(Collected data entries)
- - - - - - -

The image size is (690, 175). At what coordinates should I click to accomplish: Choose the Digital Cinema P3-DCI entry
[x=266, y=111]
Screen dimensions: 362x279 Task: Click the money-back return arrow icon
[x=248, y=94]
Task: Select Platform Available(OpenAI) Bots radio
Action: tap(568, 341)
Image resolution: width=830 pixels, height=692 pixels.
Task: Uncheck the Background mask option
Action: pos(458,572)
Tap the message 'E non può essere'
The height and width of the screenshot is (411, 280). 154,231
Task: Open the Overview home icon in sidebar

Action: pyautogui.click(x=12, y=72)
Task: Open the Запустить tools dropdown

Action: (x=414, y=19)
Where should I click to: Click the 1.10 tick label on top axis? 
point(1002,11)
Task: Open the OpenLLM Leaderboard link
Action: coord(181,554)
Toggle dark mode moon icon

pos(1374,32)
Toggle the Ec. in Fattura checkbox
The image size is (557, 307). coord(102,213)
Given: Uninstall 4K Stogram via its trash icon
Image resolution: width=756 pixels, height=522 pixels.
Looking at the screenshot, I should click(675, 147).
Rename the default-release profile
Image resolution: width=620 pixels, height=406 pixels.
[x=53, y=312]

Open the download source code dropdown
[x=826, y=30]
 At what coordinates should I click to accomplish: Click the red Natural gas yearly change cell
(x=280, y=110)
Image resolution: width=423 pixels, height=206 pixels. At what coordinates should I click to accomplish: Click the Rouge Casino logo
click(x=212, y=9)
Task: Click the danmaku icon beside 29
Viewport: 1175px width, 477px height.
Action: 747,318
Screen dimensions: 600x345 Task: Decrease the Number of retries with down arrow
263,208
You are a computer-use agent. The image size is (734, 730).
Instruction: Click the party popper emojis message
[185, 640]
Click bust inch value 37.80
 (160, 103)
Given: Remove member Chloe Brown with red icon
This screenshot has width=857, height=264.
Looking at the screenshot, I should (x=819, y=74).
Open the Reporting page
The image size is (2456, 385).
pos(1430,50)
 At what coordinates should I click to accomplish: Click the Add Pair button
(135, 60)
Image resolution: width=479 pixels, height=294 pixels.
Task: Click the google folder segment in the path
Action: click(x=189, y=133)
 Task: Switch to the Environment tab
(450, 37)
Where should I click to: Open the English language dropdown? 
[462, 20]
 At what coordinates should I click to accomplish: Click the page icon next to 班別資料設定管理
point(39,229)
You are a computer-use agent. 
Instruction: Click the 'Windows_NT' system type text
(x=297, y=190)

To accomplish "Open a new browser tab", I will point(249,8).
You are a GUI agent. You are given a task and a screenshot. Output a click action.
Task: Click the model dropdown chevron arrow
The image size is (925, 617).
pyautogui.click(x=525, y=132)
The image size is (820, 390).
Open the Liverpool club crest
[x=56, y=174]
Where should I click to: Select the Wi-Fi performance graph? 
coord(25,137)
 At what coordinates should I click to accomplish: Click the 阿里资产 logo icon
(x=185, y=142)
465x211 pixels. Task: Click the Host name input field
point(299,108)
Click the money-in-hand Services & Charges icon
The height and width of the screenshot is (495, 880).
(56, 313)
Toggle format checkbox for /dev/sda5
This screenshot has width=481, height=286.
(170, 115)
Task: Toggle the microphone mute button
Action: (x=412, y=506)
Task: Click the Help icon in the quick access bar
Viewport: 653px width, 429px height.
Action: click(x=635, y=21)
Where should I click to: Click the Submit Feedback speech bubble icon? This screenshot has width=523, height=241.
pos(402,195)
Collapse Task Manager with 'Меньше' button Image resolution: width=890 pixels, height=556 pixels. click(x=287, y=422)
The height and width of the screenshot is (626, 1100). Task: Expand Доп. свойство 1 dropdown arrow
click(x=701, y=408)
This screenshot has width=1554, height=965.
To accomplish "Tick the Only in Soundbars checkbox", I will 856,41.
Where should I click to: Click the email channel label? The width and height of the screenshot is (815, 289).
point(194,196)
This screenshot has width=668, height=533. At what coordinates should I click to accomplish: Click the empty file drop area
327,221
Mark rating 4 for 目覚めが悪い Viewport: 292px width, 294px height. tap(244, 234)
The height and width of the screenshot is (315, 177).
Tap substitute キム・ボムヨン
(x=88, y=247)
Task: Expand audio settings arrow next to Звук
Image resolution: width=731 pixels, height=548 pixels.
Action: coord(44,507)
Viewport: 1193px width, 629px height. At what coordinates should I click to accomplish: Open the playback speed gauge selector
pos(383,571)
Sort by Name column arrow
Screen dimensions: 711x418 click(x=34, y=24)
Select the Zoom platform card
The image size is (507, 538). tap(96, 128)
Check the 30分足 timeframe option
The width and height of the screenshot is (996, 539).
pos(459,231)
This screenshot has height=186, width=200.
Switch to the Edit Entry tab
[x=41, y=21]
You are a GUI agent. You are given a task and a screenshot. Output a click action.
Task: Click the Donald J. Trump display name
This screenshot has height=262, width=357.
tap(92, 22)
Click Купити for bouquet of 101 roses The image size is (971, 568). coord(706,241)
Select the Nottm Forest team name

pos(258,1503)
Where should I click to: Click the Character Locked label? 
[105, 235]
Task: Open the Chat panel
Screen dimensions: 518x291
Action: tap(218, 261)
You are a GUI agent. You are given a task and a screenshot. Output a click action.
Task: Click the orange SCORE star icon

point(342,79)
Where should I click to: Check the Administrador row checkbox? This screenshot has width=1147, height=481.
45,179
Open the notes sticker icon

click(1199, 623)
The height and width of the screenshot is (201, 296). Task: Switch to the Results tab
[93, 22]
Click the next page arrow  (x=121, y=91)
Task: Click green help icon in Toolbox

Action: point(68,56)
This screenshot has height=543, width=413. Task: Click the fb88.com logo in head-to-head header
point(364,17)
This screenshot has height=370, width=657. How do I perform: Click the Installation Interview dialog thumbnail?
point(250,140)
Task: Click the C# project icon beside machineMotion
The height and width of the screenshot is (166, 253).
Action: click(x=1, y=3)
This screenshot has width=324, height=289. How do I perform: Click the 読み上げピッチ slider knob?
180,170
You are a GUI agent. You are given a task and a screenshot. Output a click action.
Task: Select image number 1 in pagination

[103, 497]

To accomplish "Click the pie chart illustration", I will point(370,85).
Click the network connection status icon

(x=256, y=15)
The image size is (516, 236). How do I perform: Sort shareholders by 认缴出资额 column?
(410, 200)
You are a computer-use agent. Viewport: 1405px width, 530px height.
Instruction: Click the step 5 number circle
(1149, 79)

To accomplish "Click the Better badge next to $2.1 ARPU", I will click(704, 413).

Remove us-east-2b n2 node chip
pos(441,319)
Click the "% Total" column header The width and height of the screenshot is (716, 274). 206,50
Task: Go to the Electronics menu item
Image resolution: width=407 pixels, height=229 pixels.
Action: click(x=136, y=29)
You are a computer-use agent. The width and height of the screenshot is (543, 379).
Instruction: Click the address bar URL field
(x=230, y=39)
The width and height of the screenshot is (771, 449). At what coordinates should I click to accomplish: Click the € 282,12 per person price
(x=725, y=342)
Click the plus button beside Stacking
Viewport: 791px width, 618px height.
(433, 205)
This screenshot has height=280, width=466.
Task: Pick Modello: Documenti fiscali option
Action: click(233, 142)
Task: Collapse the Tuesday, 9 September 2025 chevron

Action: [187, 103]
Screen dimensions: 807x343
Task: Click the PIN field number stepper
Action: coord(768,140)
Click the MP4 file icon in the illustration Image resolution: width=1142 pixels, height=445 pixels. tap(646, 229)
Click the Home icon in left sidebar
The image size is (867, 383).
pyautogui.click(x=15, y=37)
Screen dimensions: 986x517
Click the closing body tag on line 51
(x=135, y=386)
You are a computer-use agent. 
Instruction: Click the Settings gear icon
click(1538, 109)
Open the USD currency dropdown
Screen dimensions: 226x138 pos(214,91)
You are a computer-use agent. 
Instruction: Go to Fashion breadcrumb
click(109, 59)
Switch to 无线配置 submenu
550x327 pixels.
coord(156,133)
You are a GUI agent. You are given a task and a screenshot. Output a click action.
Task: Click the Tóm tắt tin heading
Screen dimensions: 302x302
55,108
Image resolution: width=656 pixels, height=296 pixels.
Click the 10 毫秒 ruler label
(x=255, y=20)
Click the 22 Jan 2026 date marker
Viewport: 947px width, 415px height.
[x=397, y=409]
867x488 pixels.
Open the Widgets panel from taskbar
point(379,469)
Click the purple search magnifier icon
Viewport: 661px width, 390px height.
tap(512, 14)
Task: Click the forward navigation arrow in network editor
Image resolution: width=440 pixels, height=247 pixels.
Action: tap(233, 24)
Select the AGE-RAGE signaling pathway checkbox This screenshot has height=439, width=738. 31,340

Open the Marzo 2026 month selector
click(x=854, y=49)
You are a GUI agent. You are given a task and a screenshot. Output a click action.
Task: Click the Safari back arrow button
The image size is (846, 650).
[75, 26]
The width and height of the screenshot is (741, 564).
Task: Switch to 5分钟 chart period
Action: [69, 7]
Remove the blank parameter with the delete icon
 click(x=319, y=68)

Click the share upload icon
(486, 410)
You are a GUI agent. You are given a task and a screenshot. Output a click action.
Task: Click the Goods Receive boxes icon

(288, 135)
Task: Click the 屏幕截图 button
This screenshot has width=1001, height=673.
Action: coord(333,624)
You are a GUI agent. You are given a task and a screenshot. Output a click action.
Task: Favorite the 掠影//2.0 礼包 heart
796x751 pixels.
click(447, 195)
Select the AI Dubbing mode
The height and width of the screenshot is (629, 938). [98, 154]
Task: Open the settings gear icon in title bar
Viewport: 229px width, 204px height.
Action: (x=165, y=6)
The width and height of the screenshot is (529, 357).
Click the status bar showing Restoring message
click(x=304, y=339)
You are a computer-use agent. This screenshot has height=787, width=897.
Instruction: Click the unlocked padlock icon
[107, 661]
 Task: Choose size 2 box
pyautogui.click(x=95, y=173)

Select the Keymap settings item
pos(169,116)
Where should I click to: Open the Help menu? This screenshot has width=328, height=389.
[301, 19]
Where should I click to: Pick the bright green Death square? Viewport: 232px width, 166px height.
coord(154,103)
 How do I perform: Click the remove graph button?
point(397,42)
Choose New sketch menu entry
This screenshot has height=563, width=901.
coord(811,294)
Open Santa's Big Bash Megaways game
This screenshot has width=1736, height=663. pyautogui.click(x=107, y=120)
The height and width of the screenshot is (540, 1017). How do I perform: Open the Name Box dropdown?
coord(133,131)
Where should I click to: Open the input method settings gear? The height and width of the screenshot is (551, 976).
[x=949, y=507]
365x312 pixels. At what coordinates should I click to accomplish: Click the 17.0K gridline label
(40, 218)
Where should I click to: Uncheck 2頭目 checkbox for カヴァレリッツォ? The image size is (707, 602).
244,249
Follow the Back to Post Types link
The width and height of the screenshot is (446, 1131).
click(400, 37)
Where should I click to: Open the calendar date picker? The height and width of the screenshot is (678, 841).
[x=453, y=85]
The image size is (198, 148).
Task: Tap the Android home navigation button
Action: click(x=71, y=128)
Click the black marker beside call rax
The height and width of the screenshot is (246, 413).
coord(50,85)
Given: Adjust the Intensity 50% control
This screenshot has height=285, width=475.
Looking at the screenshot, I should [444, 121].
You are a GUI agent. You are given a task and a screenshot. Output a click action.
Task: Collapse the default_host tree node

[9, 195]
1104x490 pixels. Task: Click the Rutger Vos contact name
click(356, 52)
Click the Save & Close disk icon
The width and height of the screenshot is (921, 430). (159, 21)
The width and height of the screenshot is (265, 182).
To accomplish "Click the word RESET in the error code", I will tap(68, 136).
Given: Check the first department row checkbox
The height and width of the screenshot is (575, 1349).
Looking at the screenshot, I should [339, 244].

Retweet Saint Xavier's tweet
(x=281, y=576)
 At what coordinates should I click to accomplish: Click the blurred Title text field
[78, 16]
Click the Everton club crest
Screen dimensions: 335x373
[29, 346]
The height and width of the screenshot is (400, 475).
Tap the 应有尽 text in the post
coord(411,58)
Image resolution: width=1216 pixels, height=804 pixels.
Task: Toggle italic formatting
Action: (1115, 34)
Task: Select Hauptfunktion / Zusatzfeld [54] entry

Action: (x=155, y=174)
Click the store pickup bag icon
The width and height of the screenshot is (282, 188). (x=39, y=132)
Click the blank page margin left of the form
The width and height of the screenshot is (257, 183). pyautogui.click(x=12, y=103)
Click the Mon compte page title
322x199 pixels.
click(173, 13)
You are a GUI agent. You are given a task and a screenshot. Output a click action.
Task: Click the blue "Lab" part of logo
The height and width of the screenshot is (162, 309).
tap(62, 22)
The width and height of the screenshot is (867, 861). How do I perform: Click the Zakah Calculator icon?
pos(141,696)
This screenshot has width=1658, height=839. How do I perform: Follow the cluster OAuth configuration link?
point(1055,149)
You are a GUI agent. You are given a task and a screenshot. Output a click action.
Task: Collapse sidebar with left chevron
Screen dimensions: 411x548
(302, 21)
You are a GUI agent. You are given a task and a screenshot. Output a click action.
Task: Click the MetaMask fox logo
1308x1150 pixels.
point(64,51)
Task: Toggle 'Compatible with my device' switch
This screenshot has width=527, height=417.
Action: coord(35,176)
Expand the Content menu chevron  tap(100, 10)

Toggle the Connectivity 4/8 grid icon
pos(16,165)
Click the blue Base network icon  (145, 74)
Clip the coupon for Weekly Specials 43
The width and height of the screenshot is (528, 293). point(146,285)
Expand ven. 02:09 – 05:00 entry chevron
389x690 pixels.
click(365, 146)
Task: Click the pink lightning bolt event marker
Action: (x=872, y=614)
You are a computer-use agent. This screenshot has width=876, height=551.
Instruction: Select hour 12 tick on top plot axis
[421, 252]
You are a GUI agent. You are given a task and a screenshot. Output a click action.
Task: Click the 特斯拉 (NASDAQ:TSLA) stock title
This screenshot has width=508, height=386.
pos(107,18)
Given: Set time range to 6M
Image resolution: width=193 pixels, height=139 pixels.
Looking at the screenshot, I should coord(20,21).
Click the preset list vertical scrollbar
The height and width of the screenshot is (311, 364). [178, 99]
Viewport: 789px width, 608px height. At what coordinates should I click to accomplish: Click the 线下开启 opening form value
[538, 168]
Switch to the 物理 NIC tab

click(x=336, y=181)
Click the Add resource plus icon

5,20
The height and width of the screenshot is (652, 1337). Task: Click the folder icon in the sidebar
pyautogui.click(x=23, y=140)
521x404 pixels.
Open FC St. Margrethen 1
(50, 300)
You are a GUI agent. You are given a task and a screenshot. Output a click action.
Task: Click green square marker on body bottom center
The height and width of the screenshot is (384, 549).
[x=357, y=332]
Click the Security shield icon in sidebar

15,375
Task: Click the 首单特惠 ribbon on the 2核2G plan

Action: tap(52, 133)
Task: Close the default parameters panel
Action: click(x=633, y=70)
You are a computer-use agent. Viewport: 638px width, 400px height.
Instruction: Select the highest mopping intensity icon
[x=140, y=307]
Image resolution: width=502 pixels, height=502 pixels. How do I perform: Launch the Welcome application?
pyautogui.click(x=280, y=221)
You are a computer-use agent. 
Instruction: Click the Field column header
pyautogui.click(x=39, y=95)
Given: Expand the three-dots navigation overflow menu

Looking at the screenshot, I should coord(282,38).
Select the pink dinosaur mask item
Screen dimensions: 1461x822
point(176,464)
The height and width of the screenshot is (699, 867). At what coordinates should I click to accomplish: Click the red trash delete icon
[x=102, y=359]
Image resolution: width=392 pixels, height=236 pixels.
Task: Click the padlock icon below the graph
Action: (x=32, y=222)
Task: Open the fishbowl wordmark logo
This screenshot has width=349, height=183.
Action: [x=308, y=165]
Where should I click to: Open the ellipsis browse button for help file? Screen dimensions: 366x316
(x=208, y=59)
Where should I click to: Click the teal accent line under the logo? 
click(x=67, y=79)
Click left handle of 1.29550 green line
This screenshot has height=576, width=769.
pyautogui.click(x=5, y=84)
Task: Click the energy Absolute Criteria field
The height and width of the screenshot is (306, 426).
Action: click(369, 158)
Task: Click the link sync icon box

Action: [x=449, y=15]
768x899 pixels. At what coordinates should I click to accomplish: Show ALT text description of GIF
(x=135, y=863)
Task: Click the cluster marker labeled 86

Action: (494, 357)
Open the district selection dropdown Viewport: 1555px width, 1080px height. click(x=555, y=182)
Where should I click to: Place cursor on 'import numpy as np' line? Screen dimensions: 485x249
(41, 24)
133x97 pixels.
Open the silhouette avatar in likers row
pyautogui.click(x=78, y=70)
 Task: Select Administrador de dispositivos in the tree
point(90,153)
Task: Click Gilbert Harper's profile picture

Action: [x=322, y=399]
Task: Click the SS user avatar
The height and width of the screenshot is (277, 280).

- - - - - - -

WHAT YOU HAVE TO DO
The answer must consist of every line in the records above that contains the word "blue".

TASK SOLUTION
Task: Click the blue "Lab" part of logo
Click the blue Base network icon  (145, 74)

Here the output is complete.